Copy out the items below, putting "point" wherever "coordinate pair" appears and leaving everything else untouched.

Start Records for processing

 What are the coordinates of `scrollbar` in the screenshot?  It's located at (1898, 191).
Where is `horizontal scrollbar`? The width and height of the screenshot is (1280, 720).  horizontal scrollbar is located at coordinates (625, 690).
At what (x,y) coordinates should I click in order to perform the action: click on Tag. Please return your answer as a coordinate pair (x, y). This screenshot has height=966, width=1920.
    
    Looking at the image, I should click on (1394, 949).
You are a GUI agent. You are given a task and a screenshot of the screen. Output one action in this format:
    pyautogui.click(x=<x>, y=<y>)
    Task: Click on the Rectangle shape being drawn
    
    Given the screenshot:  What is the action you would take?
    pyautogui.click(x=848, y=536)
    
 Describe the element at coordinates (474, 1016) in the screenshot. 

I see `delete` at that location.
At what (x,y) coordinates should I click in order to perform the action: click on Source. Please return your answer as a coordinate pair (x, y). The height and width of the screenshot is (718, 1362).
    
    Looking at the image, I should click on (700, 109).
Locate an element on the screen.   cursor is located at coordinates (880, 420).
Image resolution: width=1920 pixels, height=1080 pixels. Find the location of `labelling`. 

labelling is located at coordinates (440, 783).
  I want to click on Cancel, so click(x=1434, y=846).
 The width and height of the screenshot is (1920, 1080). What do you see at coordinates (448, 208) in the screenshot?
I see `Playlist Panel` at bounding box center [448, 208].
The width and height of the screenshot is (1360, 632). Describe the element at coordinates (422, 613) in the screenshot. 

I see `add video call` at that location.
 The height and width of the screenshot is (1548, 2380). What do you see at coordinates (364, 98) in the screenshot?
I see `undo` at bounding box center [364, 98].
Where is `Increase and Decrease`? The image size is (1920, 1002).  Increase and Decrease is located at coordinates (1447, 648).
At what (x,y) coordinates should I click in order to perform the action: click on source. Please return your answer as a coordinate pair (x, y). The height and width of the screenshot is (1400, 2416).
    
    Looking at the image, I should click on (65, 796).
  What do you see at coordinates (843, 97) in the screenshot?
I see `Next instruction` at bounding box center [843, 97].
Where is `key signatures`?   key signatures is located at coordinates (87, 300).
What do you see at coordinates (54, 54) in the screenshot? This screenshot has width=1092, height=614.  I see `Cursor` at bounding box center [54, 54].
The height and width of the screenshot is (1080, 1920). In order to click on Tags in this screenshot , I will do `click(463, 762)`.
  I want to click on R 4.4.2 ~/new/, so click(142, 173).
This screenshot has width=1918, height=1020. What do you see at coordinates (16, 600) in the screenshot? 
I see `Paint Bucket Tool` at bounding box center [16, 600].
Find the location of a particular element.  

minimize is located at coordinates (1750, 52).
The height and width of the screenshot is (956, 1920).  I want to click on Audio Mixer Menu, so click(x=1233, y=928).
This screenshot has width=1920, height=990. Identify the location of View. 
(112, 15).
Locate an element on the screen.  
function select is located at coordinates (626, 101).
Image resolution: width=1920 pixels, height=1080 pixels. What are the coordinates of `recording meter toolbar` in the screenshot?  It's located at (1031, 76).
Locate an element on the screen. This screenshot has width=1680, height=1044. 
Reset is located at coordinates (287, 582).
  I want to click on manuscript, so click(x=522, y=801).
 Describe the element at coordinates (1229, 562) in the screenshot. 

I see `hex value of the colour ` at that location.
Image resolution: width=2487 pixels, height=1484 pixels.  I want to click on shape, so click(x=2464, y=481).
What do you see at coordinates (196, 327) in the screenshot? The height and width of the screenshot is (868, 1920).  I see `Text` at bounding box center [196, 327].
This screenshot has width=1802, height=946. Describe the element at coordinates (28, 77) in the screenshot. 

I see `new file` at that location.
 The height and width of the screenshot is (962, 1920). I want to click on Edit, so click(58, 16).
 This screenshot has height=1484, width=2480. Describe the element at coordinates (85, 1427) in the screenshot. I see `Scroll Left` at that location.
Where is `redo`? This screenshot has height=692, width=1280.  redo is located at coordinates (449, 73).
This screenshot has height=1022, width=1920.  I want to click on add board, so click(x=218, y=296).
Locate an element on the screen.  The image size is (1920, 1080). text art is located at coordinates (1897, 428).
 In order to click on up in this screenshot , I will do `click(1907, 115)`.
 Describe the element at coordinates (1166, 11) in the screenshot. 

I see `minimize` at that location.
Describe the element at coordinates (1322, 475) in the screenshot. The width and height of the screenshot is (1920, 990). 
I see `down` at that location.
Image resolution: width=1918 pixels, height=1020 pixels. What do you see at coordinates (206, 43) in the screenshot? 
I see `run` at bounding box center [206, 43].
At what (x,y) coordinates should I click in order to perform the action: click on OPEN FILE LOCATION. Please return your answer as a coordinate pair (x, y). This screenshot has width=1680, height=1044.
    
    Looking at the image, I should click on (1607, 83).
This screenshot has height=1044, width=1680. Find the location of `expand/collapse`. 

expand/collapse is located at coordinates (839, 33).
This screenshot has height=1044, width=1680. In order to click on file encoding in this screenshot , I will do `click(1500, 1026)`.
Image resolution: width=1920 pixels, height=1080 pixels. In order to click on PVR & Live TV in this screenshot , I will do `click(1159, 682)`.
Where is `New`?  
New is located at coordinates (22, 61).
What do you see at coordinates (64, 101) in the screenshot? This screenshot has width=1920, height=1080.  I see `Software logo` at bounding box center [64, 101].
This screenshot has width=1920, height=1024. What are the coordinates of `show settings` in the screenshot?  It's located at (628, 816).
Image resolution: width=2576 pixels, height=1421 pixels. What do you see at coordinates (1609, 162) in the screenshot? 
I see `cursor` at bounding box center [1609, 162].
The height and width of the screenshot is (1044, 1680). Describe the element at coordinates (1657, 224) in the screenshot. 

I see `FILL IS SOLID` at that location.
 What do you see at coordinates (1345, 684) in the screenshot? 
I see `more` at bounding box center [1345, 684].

End Records for processing

Complete response:
 What are the coordinates of `scrollbar` in the screenshot?  It's located at (1898, 191).
Where is `horizontal scrollbar`? The width and height of the screenshot is (1280, 720).  horizontal scrollbar is located at coordinates (625, 690).
At what (x,y) coordinates should I click in order to perform the action: click on Tag. Please return your answer as a point (x, y). This screenshot has height=966, width=1920.
    
    Looking at the image, I should click on (1394, 949).
You are a GUI agent. You are given a task and a screenshot of the screen. Output one action in this format:
    pyautogui.click(x=<x>, y=<y>)
    Task: Click on the Rectangle shape being drawn
    
    Given the screenshot:  What is the action you would take?
    pyautogui.click(x=848, y=536)
    
 Describe the element at coordinates (474, 1016) in the screenshot. 

I see `delete` at that location.
At what (x,y) coordinates should I click in order to perform the action: click on Source. Please return your answer as a point (x, y). The height and width of the screenshot is (718, 1362).
    
    Looking at the image, I should click on (700, 109).
Locate an element on the screen.   cursor is located at coordinates (880, 420).
Image resolution: width=1920 pixels, height=1080 pixels. Find the location of `labelling`. 

labelling is located at coordinates (440, 783).
  I want to click on Cancel, so click(x=1434, y=846).
 The width and height of the screenshot is (1920, 1080). What do you see at coordinates (448, 208) in the screenshot?
I see `Playlist Panel` at bounding box center [448, 208].
The width and height of the screenshot is (1360, 632). Describe the element at coordinates (422, 613) in the screenshot. 

I see `add video call` at that location.
 The height and width of the screenshot is (1548, 2380). What do you see at coordinates (364, 98) in the screenshot?
I see `undo` at bounding box center [364, 98].
Where is `Increase and Decrease`? The image size is (1920, 1002).  Increase and Decrease is located at coordinates (1447, 648).
At what (x,y) coordinates should I click in order to perform the action: click on source. Please return your answer as a point (x, y). The height and width of the screenshot is (1400, 2416).
    
    Looking at the image, I should click on (65, 796).
  What do you see at coordinates (843, 97) in the screenshot?
I see `Next instruction` at bounding box center [843, 97].
Where is `key signatures`?   key signatures is located at coordinates (87, 300).
What do you see at coordinates (54, 54) in the screenshot? This screenshot has width=1092, height=614.  I see `Cursor` at bounding box center [54, 54].
The height and width of the screenshot is (1080, 1920). In order to click on Tags in this screenshot , I will do `click(463, 762)`.
  I want to click on R 4.4.2 ~/new/, so click(142, 173).
This screenshot has width=1918, height=1020. What do you see at coordinates (16, 600) in the screenshot? 
I see `Paint Bucket Tool` at bounding box center [16, 600].
Find the location of a particular element.  

minimize is located at coordinates (1750, 52).
The height and width of the screenshot is (956, 1920).  I want to click on Audio Mixer Menu, so click(x=1233, y=928).
This screenshot has width=1920, height=990. Identify the location of View. 
(112, 15).
Locate an element on the screen.  
function select is located at coordinates (626, 101).
Image resolution: width=1920 pixels, height=1080 pixels. What are the coordinates of `recording meter toolbar` in the screenshot?  It's located at (1031, 76).
Locate an element on the screen. This screenshot has width=1680, height=1044. 
Reset is located at coordinates (287, 582).
  I want to click on manuscript, so click(x=522, y=801).
 Describe the element at coordinates (1229, 562) in the screenshot. 

I see `hex value of the colour ` at that location.
Image resolution: width=2487 pixels, height=1484 pixels.  I want to click on shape, so click(x=2464, y=481).
What do you see at coordinates (196, 327) in the screenshot? The height and width of the screenshot is (868, 1920).  I see `Text` at bounding box center [196, 327].
This screenshot has width=1802, height=946. Describe the element at coordinates (28, 77) in the screenshot. 

I see `new file` at that location.
 The height and width of the screenshot is (962, 1920). I want to click on Edit, so click(58, 16).
 This screenshot has height=1484, width=2480. Describe the element at coordinates (85, 1427) in the screenshot. I see `Scroll Left` at that location.
Where is `redo`? This screenshot has height=692, width=1280.  redo is located at coordinates (449, 73).
This screenshot has height=1022, width=1920.  I want to click on add board, so click(x=218, y=296).
Locate an element on the screen.  The image size is (1920, 1080). text art is located at coordinates (1897, 428).
 In order to click on up in this screenshot , I will do `click(1907, 115)`.
 Describe the element at coordinates (1166, 11) in the screenshot. 

I see `minimize` at that location.
Describe the element at coordinates (1322, 475) in the screenshot. The width and height of the screenshot is (1920, 990). 
I see `down` at that location.
Image resolution: width=1918 pixels, height=1020 pixels. What do you see at coordinates (206, 43) in the screenshot? 
I see `run` at bounding box center [206, 43].
At what (x,y) coordinates should I click in order to perform the action: click on OPEN FILE LOCATION. Please return your answer as a point (x, y). This screenshot has width=1680, height=1044.
    
    Looking at the image, I should click on (1607, 83).
This screenshot has height=1044, width=1680. Find the location of `expand/collapse`. 

expand/collapse is located at coordinates (839, 33).
This screenshot has height=1044, width=1680. In order to click on file encoding in this screenshot , I will do `click(1500, 1026)`.
Image resolution: width=1920 pixels, height=1080 pixels. In order to click on PVR & Live TV in this screenshot , I will do `click(1159, 682)`.
Where is `New`?  
New is located at coordinates (22, 61).
What do you see at coordinates (64, 101) in the screenshot? This screenshot has width=1920, height=1080.  I see `Software logo` at bounding box center [64, 101].
This screenshot has width=1920, height=1024. What are the coordinates of `show settings` in the screenshot?  It's located at (628, 816).
Image resolution: width=2576 pixels, height=1421 pixels. What do you see at coordinates (1609, 162) in the screenshot? 
I see `cursor` at bounding box center [1609, 162].
The height and width of the screenshot is (1044, 1680). Describe the element at coordinates (1657, 224) in the screenshot. 

I see `FILL IS SOLID` at that location.
 What do you see at coordinates (1345, 684) in the screenshot? 
I see `more` at bounding box center [1345, 684].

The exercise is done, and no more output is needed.